Os preços do algodão em pluma no mercado brasileiro mantiveram trajetória de alta em abril, avançando pelo quinto mês seguido e alcançando o maior nível nominal desde julho de 2025. O movimento foi impulsionado, principalmente, pelo ritmo aquecido das exportações e pela valorização do petróleo, fatores que contribuíram para reduzir a disponibilidade interna do produto.

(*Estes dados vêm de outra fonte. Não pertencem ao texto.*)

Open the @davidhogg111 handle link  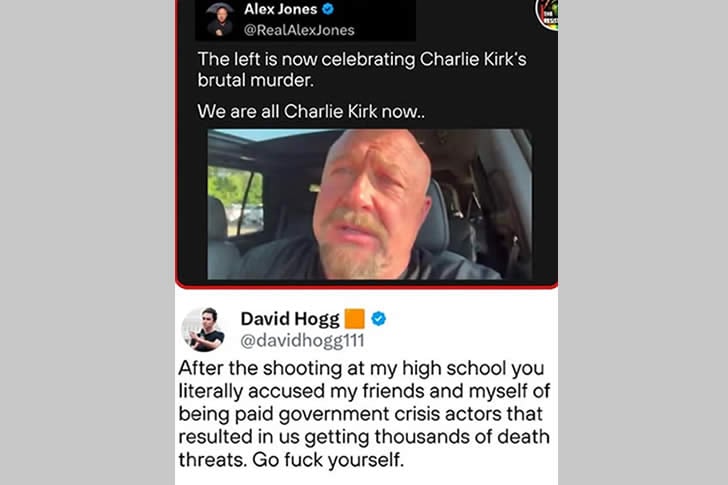coord(302,341)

De acordo com o Centro de Estudos Avançados em Economia Aplicada (Cepea), o mercado doméstico seguiu com liquidez restrita ao longo do mês. Esse cenário reflete diferenças de preço e qualidade entre lotes, além de uma postura mais cautelosa por parte dos agentes.
As indústrias têm priorizado o uso de estoques e o cumprimento de contratos previamente firmados, enquanto os comerciantes concentram suas operações em negociações pontuais ou “casadas”, voltadas ao atendimento de demandas específicas já programadas.
O Indicador CEPEA/ESALQ do algodão em pluma, com pagamento em oito dias, acumulou alta de 5,74% entre 31 de março e 30 de abril, encerrando o mês cotado a R$ 4,1421 por libra-peso — o maior patamar nominal desde 25 de julho de 2025.
Ainda segundo o Cepea, a paridade de exportação teve papel relevante na sustentação dos preços. Em abril, a cotação interna ficou, em média, 6,6% acima da paridade, representando a maior vantagem para o mercado doméstico desde agosto de 2025.
Apesar da sequência de altas, os preços do algodão no Brasil ainda permanecem 5,02% abaixo dos registrados em abril de 2025, considerando os valores corrigidos pela inflação medida pelo IGP-DI.